(Collected data)
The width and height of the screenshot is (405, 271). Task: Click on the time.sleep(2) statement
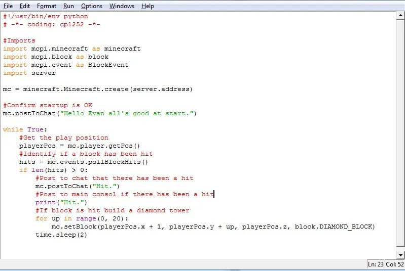pyautogui.click(x=61, y=235)
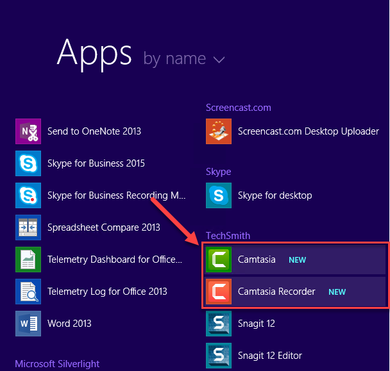Open Skype for Business Recording Manager icon
This screenshot has height=371, width=390.
[x=28, y=195]
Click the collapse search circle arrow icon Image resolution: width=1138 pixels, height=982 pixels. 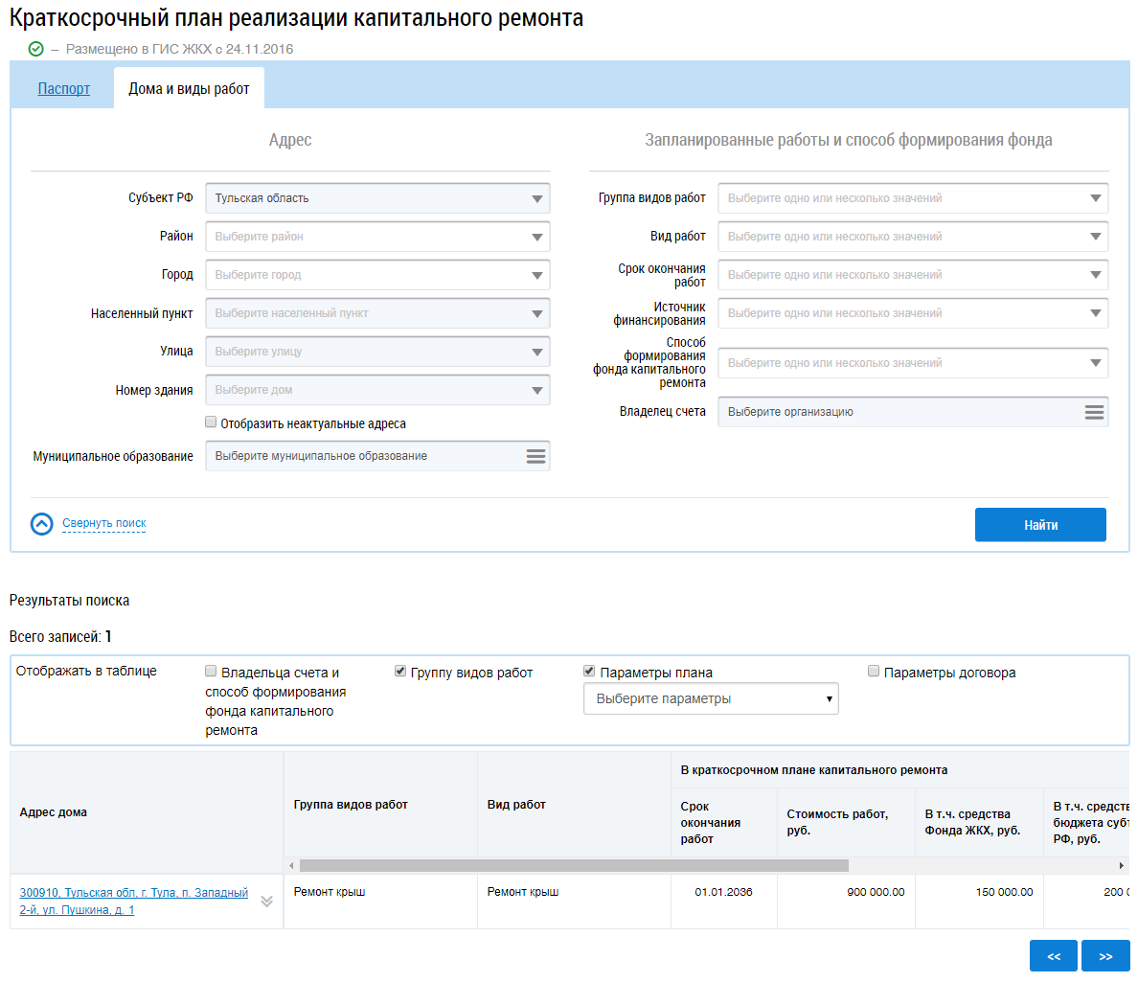[x=42, y=523]
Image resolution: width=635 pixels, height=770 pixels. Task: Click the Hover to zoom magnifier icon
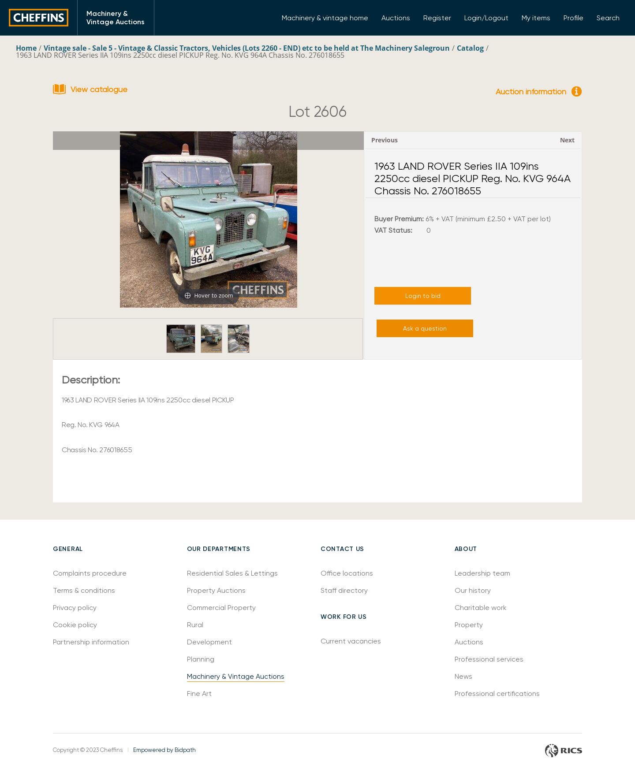187,296
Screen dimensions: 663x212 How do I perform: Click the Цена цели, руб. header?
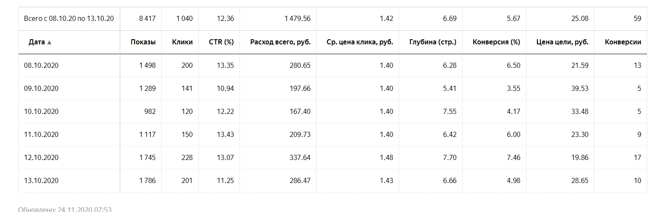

• WHAT YOU SHOULD DO:
Please print the span that begins at the line holding "Image resolution: width=635" and ends at the last line of the data, both ends included, with no pictures.

• EXERCISE ANSWER:
Image resolution: width=635 pixels, height=770 pixels. Task: Click the Hover to zoom magnifier icon
187,296
Screen dimensions: 663x212 How do I perform: Click the Цена цели, руб. header?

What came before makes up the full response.